Grounds of appeal 3, 4, and 6: Was Vision in breach of its obligations under the agreement?
Submissions
[24] Mr Vananalagi submitted that Hans Raj, not being experts in matters relating to escalators, relied on Vision’s knowledge and expertise, as represented by Vision. He submitted that Hans Raj sought Vision’s assistance to measure the pit required to fit the escalator that was to be installed, and that the pit was excavated to those measurements. Mr Vananalagi submitted that when the escalator arrived, it was found to be larger than the pit that had been excavated for it. Therefore, he submitted, Vision failed to meet its obligations as to installing and commissioning the escalator.
[25] Mr Vananalagi further submitted that Vision agreed to supply, install and commission an escalator that was custom-built to Hans Raj’s requirements. He submitted that Vision had represented that it would provide a turn key solution, and that in supplying an escalator that did not fit into the excavated pit, it was in breach of that representation and the agreement. He submitted that the “root cause” of the problems that arose was that Vision’s technician had not measured the site correctly. It was contended that Vision had waived the exclusion of site preparation and structural work by providing its technician to assist Hans Raj’s builder to understand and interpret the architect’s plans and to do measurements.
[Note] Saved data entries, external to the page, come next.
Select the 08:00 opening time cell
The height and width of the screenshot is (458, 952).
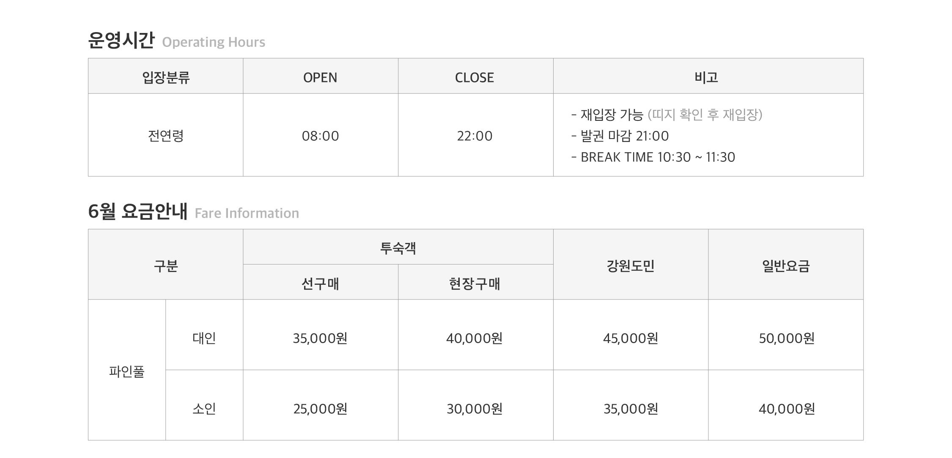[321, 135]
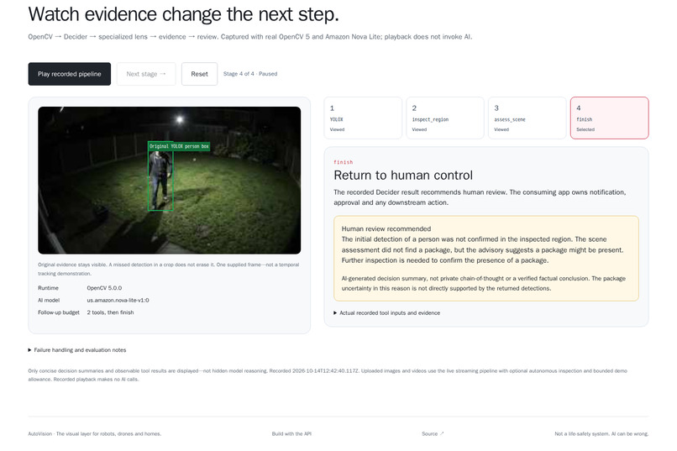Click the AutoVision footer text

point(95,433)
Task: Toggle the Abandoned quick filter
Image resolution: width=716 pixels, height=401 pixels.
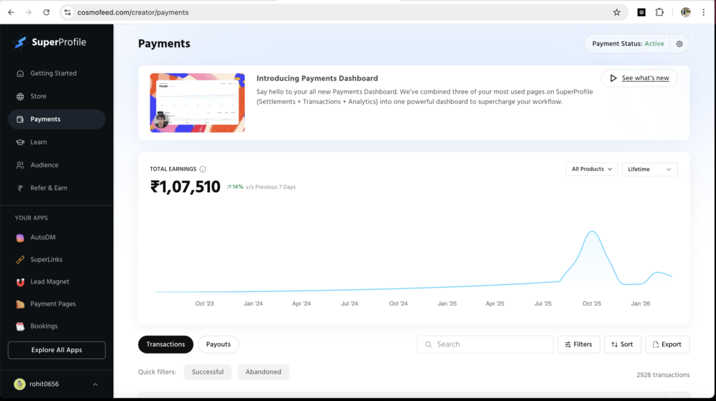Action: tap(263, 372)
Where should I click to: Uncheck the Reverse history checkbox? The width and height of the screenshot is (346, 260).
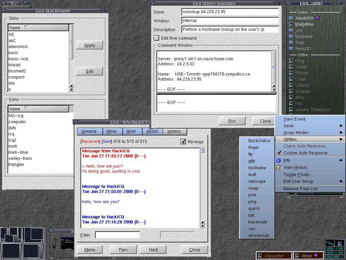pos(183,142)
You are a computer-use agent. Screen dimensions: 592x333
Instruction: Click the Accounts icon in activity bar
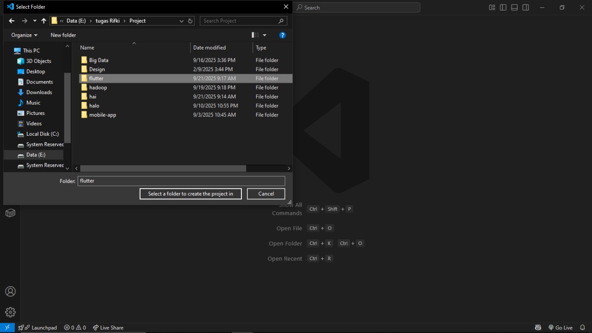(10, 291)
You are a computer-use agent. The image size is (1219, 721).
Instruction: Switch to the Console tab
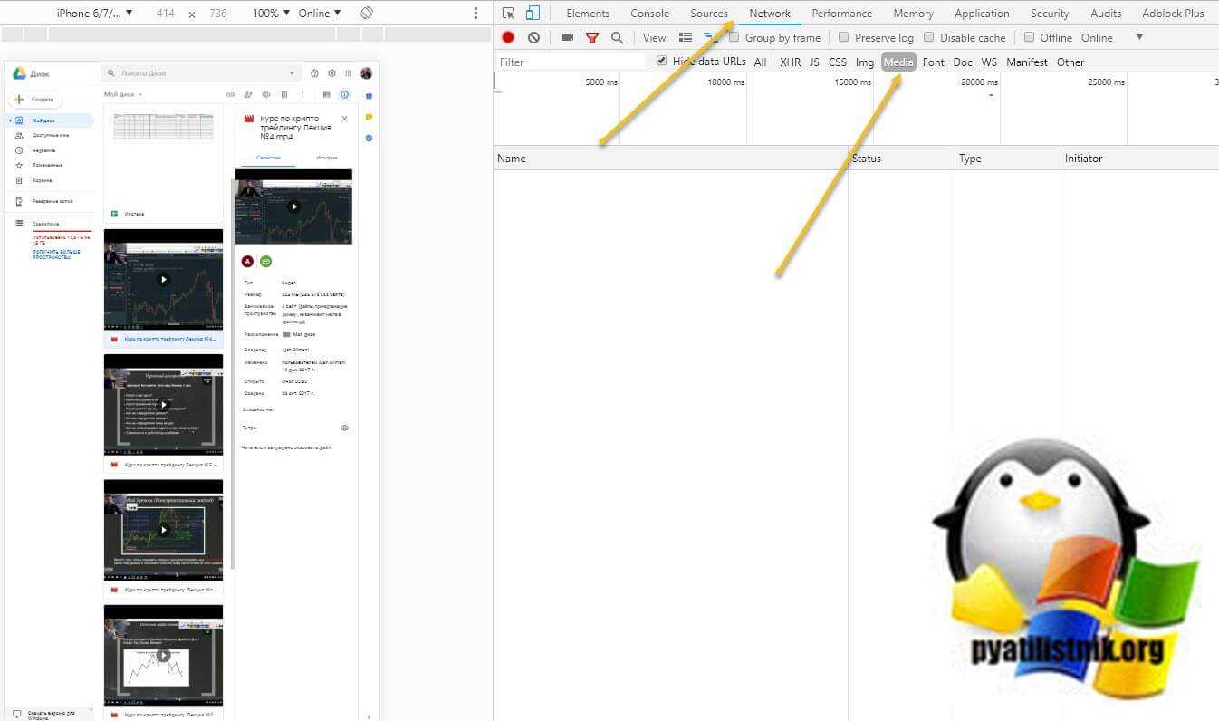coord(649,14)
[26] Mr Vananalagi also submitted that the building in which the escalator was to be installed was old, and was used as retail premises. He submitted that Hans Raj was entirely reasonable in being concerned that undertaking the modifications suggested by Mr Krishnan would compromise its structural integrity, and in seeking indemnity against the costs of the modifications and assurances that there was no risk to the structural integrity of the building.
[27] Mr Nandan submitted for Vision that excavation of the pit revealed the tie beam, which had not been shown in the architect’s plans provided to Vision, or made known to Vision. He submitted that the escalator had been built exactly to the plans provided to Vision and that, had the tie beam not been found in the under-floor area, the escalator would have been installed and commissioned without any problem.
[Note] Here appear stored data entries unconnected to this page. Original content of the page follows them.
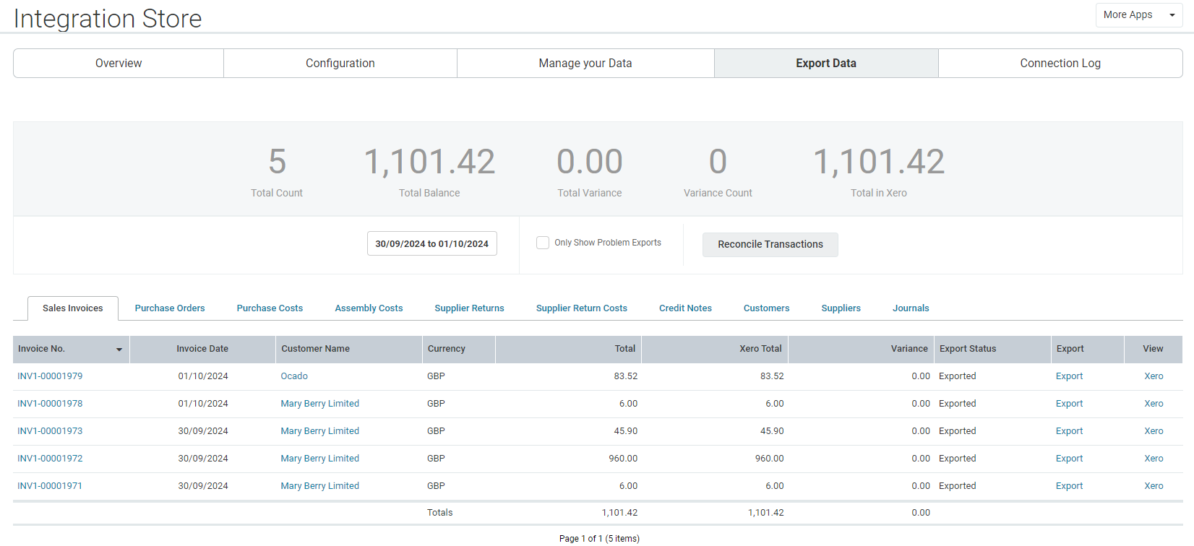Show the Journals sub-tab
Screen dimensions: 1194x546
pyautogui.click(x=910, y=308)
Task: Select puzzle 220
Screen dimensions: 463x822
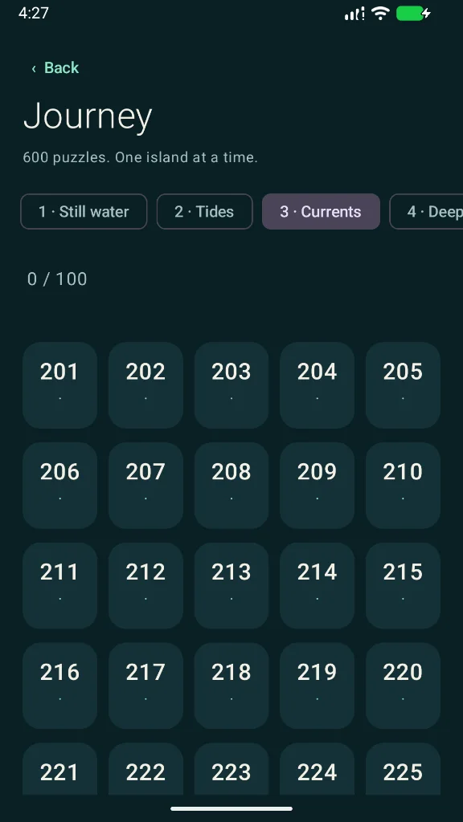Action: [x=404, y=686]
[28] Mr Nandan submitted that the High Court Judge correctly found that Vision was not in breach of any of its obligations, as it had supplied an escalator that had been constructed according to the plans supplied by Hans Raj, and would have been installed in Hans Raj’s premises if Hans Raj had complied with its obligation to prepare the site, including undertaking any structural modifications or alterations, as set out in the agreement between the parties.
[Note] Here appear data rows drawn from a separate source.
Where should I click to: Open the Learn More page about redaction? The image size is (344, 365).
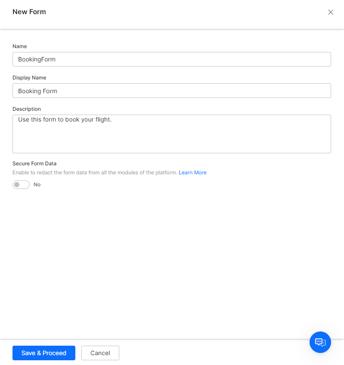click(x=192, y=172)
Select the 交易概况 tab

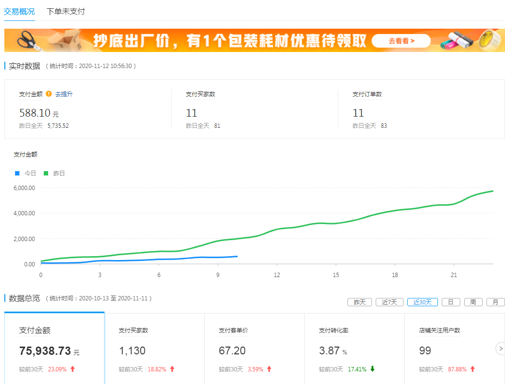pos(19,11)
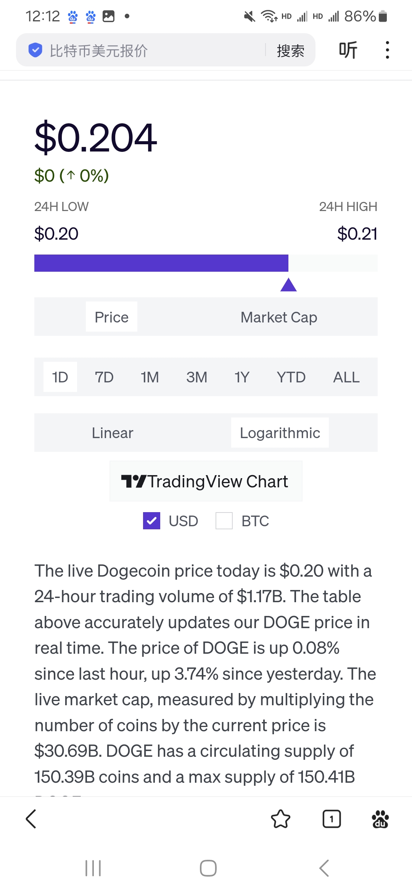
Task: Tap the address bar search field
Action: point(153,50)
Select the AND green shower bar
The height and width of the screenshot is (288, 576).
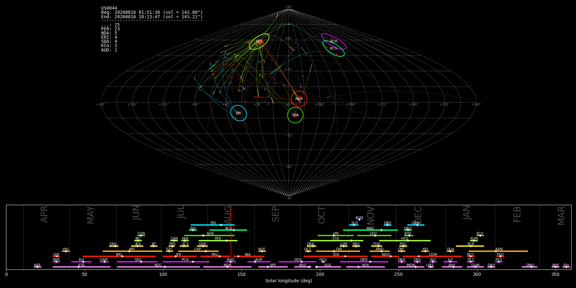point(370,230)
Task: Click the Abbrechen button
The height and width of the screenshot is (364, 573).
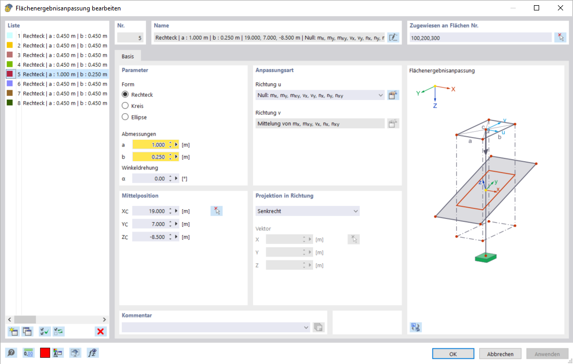Action: coord(500,354)
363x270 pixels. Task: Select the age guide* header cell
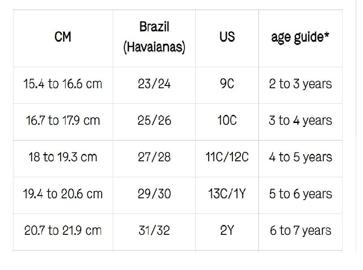[x=301, y=38]
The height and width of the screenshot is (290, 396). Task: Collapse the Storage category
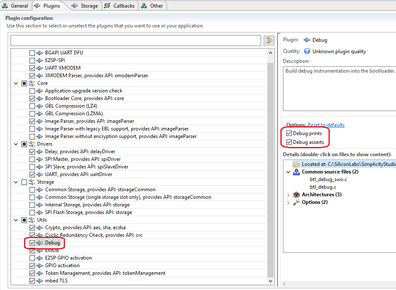[x=16, y=182]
[29] He submitted that although Vision had represented that it could provide a turn key solution, in the present case Vision and Hans Raj did not make an agreement for a turn key solution: they made an agreement that Vision would supply, install and commission the escalator, and (pursuant to the exclusions) that Hans Raj would undertake any site modifications, alterations, drawings attached for builders reference, constructional and structural works, obtaining relevant permits and building certificates including labour inspection and certification, and any electrical upgrade. He submitted that there had been no waiver of the exclusions.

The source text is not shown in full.